From Run Club to Global Stage

After that race, Patel immediately went online and found that Bangalore, a city of more than 8 million people, had one running group. The coed group met on weekends in a local athletic stadium.

After just a few weekend runs, the group’s coach approached her about working with her one-on-one. “He saw potential in me and thought he could polish me with two more running days per week,” Patel says. “My first question was if I would have to run outside of the stadium in front of people in those tight fitting clothes. He said, no, it will all be in the stadium and you’ll feel safe. I’ll be watching you the whole time.”

In three years, she moved from winning in local races to competing against higher competition, racing events like the 5K and 1500 meters in countries like Brazil and Taiwan.

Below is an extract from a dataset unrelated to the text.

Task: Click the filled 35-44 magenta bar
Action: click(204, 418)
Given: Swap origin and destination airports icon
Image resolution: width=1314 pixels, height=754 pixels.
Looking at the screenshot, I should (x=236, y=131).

Then, in 2015 she made the jump to marathons, running London alongside her husband with a time of 4:09.25. Since then, she has competed in Berlin, Copenhagen, Mumbai, Delhi, and Chicago, the latter with a PR of 3:57.15. She plans on running at least two international marathons in 2017.

“When I went internationally, I saw that what I was wearing was very different. They were all in tiny shorts and things. I started learning about performance clothing.” Patel, now an Adidas-sponsored athlete, still remembers the first day she “tried a racer back.”

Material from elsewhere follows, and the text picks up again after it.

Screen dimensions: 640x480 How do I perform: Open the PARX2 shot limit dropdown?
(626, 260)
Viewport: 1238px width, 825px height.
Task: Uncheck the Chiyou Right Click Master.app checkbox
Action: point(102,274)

“I slowly started to build up my self confidence. I started smiling. Now I don’t stop smiling,” says Patel, who now works with Soman on a near-daily basis through the Pinkathon.

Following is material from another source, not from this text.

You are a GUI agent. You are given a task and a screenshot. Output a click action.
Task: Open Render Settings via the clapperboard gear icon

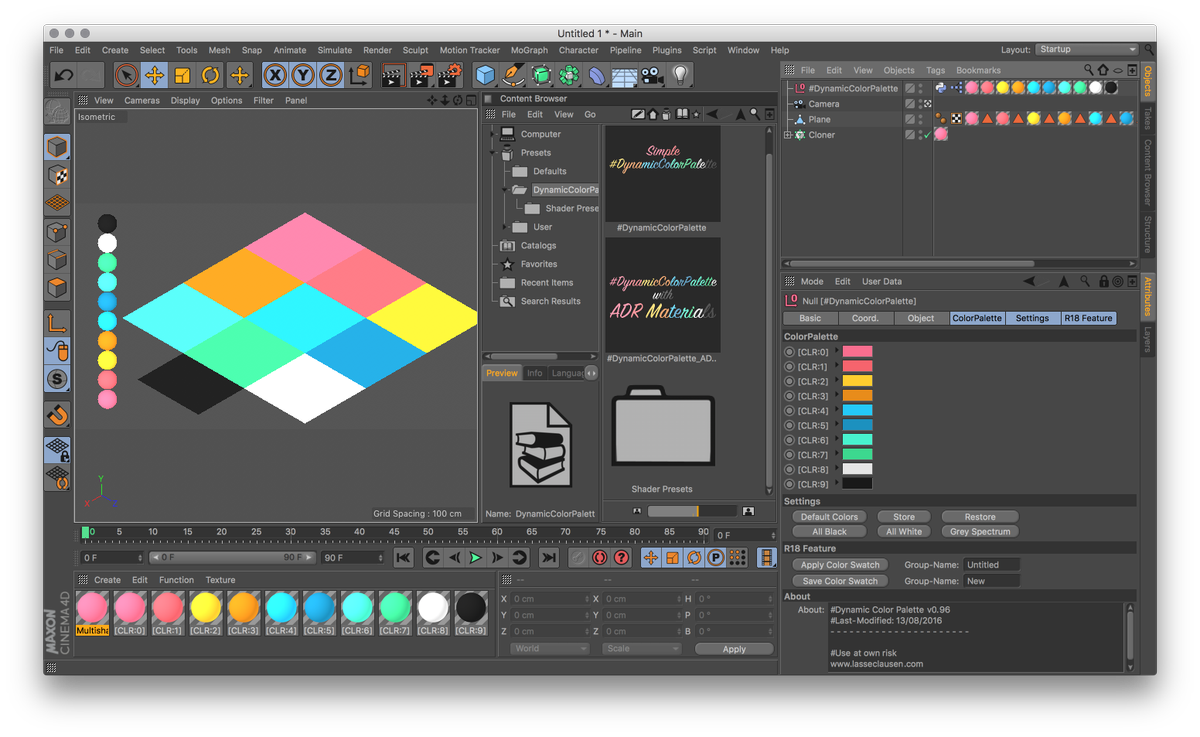(447, 75)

An Ambassador for Female Runners in India

As a budding member of Bangalore’s small, tight-knit running community—of which women make up about 15 percent—Patel naturally heard when a female-centric running event called Pinkathon announced it was coming to Bangalore in 2013.

Pinkathon events had launched in Mumbai the year prior to promote women’s running and breast cancer awareness. These were now two issues that, as a female runner supporting her (now cancer-free) mother, immediately resonated with her.

At Pinkathon’s first Bangalore event, 3,500 women took to the start line—1,000 of them from Patel’s IBM office. Needless to say, Patel quickly became a major player in Pinkathon, and is now an ambassador and head coach of the group’s yearlong training program in Bangalore.

For all of the group members (more than 700 women are part of the closed Facebook group), she crafts day-by-day workouts and coordinates runs throughout Bangalore, including 6:30 a.m. Saturday runs in Cubbon Park. Along with running, the group often hosts nutritionists, yoga experts, and doctors who talk to the about improving women’s overall health.

Knowing that there was a sizeable contingent of visually-impaired runners participating in Bangalore’s Pinkathon, Patel reached out to the Samarthanam Trust for the Disabled. There, the mother found young girls (many of whom are teenagers, just like her daughter) living orphaned or living at the center because families are unable to meet their needs. Just like other runners, they were also eager to shave seconds off their race times.

Bhumika Patel
Bhumika Patel’s contingent of visually impaired trainers, all living at the Samarthanam Trust for the Disabled in Bangalore, meet up for a training session days prior to the Pinkathon.

Patel has worked with UK ultrarunner Simon Wheatcroft, who is visually impaired, to devise strategies for working with these girls, using technology such as the RunKeeper app’s audio features as well as pairing them with running guides and personal mentors who are available to them around the clock.

“People talk about inclusion at running events, but what does one day matter if it doesn’t affect the other 364 days per year? We have to ask if what we are doing actually has an impact on their lives,” Patel says.

Her volunteers explain how they work with the girls with their schooling, feminine hygiene and health, and basic nutrition advice. Patel says she sees potential in these girls, and all the women she now runs with on a regular basis.

“Running started a fire in me. It opened me up to the world,” Patel says. “Now I see the picture is so much bigger than any race.”